Professor Tahir Mamman OON, SAN is a Senior advocate of Nigeria (SAN). Educational administrator and the Director-general of the Nigeria Law School from 2005 to 2013. He was the pioneer Head of Nigeria Law school Kano which is the First law school established in Northern Nigeria. He is a recognized member of the Body of Benchers. In 2010 he became a board member of the International Association of Law Schools based in Washington DC. In September 2015, he was conferred as a senior advocate of Nigeria(SAN). In recognition of his efforts, the Federal Government bestowed him with the national honour of Officer of the Order of the Niger(OON).  He assumed office as the vice chancellor of Baze University Abuja and Professor of constitutional law since 2018 being the second vice chancellor of the institution and first Nigerian to head the University since it establishment. He was Dean student affairs been responding for the welfare and wellbeing of over 40, 000 students. and subsequently Dean of Law at the University of Maiduguri, Borno state Nigeria from 1995 to 2001.  He holds a chieftains titles of Dan Ruwata Adamawa Emirate and Dokajin Mubi of Adamawa state.

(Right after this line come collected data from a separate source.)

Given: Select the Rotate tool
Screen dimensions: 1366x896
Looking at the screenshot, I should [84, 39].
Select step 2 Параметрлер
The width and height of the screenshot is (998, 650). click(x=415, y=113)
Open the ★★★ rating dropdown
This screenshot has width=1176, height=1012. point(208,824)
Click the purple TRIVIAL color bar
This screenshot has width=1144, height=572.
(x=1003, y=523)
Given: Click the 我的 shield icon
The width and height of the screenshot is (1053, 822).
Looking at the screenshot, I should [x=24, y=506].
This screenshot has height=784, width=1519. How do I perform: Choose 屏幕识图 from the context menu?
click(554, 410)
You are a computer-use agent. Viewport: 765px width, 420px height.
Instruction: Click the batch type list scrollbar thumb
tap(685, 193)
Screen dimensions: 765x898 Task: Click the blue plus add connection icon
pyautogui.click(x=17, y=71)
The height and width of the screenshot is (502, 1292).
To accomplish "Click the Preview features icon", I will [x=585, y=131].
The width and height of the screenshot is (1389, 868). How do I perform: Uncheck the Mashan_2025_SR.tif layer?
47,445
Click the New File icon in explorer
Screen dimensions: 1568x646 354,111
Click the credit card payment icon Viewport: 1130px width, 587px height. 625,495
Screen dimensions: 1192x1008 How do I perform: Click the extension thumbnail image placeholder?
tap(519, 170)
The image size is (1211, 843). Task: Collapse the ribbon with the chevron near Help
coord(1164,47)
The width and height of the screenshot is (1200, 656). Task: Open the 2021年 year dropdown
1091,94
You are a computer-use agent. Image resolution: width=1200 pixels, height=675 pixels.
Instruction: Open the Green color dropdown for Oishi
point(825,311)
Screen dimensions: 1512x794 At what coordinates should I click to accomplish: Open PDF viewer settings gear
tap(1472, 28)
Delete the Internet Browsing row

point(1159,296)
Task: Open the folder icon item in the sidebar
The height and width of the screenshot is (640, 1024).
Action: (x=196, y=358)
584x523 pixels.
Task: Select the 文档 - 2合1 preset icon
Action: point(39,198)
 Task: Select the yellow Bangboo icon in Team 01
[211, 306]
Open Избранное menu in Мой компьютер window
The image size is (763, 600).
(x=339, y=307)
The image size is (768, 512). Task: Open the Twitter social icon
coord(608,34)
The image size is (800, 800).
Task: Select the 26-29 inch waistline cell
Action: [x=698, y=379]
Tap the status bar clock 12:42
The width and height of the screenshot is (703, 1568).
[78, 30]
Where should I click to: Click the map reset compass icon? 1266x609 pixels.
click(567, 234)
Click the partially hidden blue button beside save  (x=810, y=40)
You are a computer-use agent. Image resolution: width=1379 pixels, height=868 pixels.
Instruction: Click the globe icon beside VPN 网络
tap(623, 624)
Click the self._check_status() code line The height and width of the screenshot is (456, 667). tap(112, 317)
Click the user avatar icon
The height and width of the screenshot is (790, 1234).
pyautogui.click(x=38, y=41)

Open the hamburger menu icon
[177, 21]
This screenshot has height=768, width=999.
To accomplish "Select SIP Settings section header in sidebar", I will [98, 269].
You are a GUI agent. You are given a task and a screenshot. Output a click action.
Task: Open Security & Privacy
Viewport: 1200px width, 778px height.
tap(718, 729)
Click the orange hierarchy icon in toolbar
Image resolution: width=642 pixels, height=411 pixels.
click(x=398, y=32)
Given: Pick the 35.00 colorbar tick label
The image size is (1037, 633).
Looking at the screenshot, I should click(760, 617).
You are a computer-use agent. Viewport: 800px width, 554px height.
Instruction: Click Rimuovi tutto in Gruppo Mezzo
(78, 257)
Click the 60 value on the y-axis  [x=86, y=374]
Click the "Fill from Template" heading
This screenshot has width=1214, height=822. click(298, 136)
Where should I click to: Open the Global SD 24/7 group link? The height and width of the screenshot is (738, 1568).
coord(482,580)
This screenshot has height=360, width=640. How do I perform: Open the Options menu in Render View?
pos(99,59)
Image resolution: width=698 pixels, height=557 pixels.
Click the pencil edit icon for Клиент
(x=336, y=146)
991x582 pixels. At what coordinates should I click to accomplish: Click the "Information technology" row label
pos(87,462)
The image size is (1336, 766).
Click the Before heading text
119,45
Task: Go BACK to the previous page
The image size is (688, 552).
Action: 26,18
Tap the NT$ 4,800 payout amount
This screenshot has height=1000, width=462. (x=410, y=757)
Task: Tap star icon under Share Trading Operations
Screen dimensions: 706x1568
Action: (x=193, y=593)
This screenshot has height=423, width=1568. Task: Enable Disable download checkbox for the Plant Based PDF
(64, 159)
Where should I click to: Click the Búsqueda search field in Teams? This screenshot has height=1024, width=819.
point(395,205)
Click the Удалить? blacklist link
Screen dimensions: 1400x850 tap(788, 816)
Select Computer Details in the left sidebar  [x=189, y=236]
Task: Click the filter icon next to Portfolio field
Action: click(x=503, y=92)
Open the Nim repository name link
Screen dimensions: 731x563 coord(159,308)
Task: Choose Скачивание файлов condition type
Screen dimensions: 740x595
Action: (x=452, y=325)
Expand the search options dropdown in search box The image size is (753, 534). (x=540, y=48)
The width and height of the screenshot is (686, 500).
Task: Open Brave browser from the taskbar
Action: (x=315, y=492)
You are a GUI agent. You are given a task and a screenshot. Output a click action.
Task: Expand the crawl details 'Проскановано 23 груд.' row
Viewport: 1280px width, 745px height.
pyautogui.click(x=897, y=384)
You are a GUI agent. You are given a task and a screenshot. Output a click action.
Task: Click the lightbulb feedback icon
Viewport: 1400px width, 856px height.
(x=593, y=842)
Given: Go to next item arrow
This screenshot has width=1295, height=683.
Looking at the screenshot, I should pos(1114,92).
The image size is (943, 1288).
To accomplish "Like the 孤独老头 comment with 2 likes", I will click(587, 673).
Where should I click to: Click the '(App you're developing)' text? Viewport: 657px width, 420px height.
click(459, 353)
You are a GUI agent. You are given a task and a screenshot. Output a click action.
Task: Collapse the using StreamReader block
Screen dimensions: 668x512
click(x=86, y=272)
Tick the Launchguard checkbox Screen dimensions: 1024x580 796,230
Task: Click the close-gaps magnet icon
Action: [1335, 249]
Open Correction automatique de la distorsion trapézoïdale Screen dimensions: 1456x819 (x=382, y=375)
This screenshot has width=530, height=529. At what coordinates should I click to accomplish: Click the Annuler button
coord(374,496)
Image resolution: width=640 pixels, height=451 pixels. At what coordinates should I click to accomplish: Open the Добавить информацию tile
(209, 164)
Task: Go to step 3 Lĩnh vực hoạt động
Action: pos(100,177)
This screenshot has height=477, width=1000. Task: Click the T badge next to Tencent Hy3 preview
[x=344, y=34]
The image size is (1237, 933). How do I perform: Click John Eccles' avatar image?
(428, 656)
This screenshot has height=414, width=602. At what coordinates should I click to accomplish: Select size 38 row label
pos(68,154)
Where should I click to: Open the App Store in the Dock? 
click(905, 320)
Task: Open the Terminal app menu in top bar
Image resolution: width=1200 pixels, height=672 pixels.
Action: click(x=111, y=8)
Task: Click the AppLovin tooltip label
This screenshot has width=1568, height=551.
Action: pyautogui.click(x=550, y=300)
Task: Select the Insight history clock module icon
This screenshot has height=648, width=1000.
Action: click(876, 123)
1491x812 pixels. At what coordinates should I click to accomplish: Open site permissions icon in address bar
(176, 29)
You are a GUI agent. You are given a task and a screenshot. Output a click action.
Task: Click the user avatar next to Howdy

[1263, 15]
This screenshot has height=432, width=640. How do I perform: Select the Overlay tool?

Professor Tahir Mamman joined party politics in 2014 after completing his meritorious tenure as DG, CEO of the Council of legal education, The Nigeria Law School. He contested for Adamawa state Governorship election on the platform of the APC in December 2014 along with three other Aspirants but endorsed the consensus candidate. He went on to campaign for the victory of Muhammadu Buhari in the 2015 general election as one of the senior coordinators in the Buhari campaign organisation. He was a Member representing the northeast geopolitical zone in the National Caretaker/Extraordinary Convention Planning Committee of the APC as well as the Chairman of the 7 man  Constitution review committee inaugurated by the chairman of the (CECPC) the Governor of Yobe state Mai Mala Buni. He later on was appointed acting national secretary of the APC when Governor Abubakar Sani Bello of Niger state assumed office as Acting National chairman of the party. The APC is the ruling political party in Nigeria.

Early life and education 
Mamman was born in 1954 at Michika in Adamawa State. He holds a LL.B degree at the Ahmadu Bello University in 1983 and call to the bar in the Nigerian Law School in 1984. He earned his masters from the University of Warwick England in 1987 and his PhD in 1990 University of Warwick, Warwickshire England.

Career 
He began lecturing at the University of Maiduguri in the Faculty of Law and rose to become the Dean in the Faculty of Law. Mamman had served as judiciary in Adamawa State from 1974 to 1984, head of department common law in 1991 at the University of Maiduguri to 1997 and member of National Universities Commission, member of Local Government Election Tribunal, Adamawa State in 1997, he was the students affairs dean in the University of Maiduguri from 1997 to 2000 and was adviser part time consultant in the State House of Assembly of Adamawa, Yobe and Borno State from 1999 to 2000. He was also steering member committee of the establishment of Adamawa State University, external examiner at the Ahmadu Bello University from 2001 to 2002 and patron for Youth Federation of Nigeria and Nigeria Youth Organization of University of Maiduguri. He became the deputy director of Nigeria Law School Kano campus from 2001 to 2005 prior to become the Director General.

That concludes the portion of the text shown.